#### Dataset entries

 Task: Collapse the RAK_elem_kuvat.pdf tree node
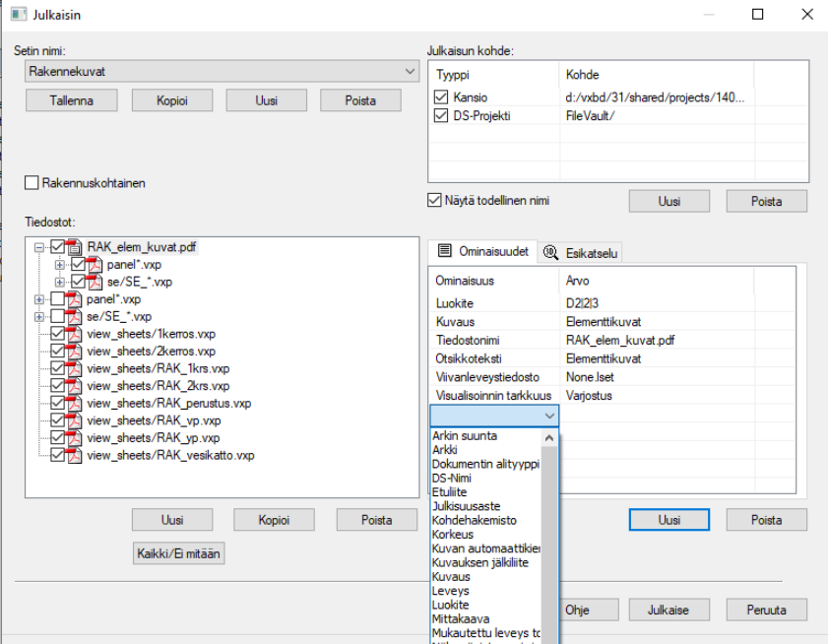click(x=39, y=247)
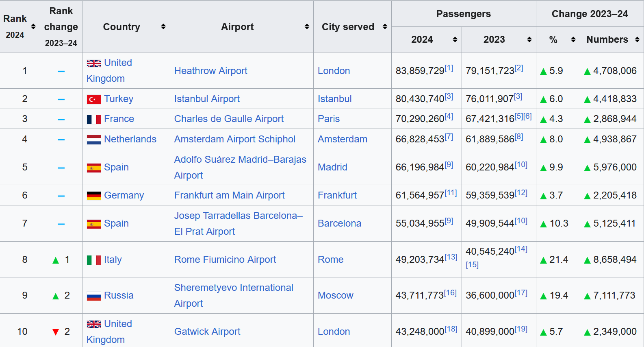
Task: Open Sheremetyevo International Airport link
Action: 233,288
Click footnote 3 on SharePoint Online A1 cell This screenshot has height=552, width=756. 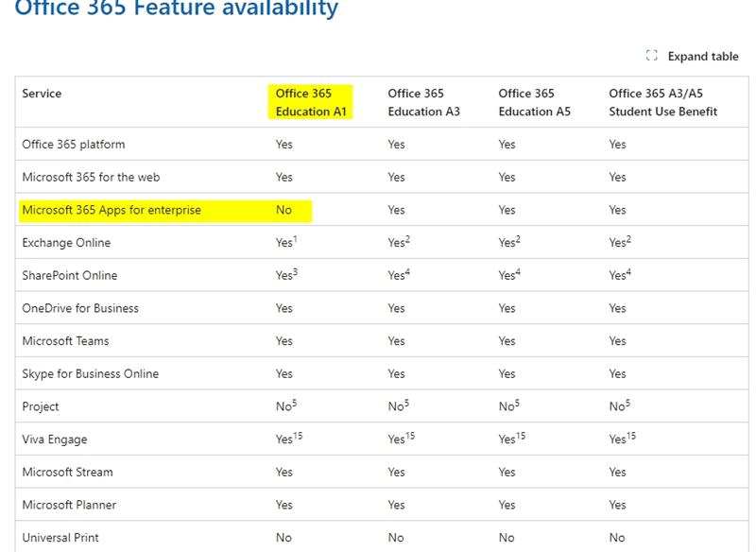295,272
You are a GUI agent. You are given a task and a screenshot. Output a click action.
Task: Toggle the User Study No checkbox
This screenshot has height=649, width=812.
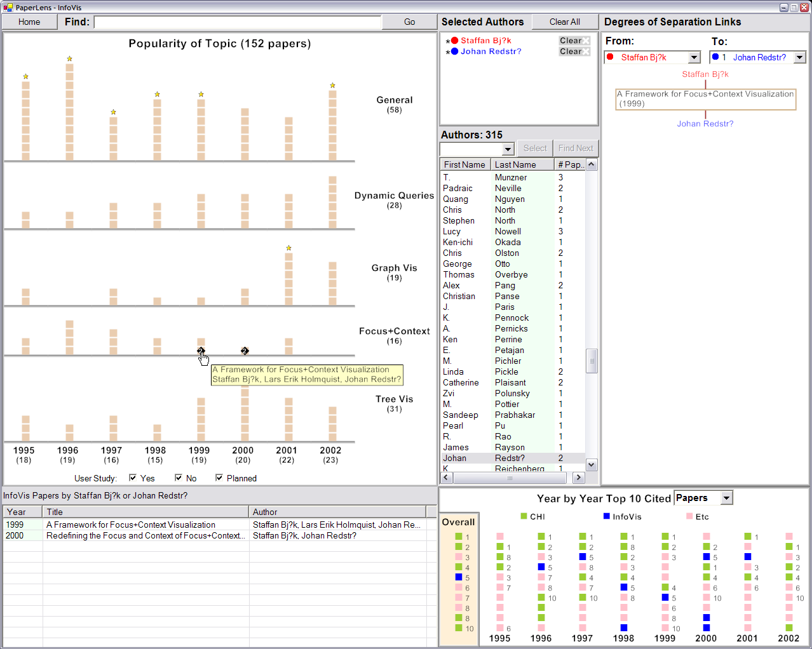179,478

########

Work required
Nothing but the lines from the one containing "Task: Toggle the User Study No checkbox" through the end of the listing should be written out, each exactly, and pictures must be left out.

Task response
Task: Toggle the User Study No checkbox
This screenshot has height=649, width=812.
179,478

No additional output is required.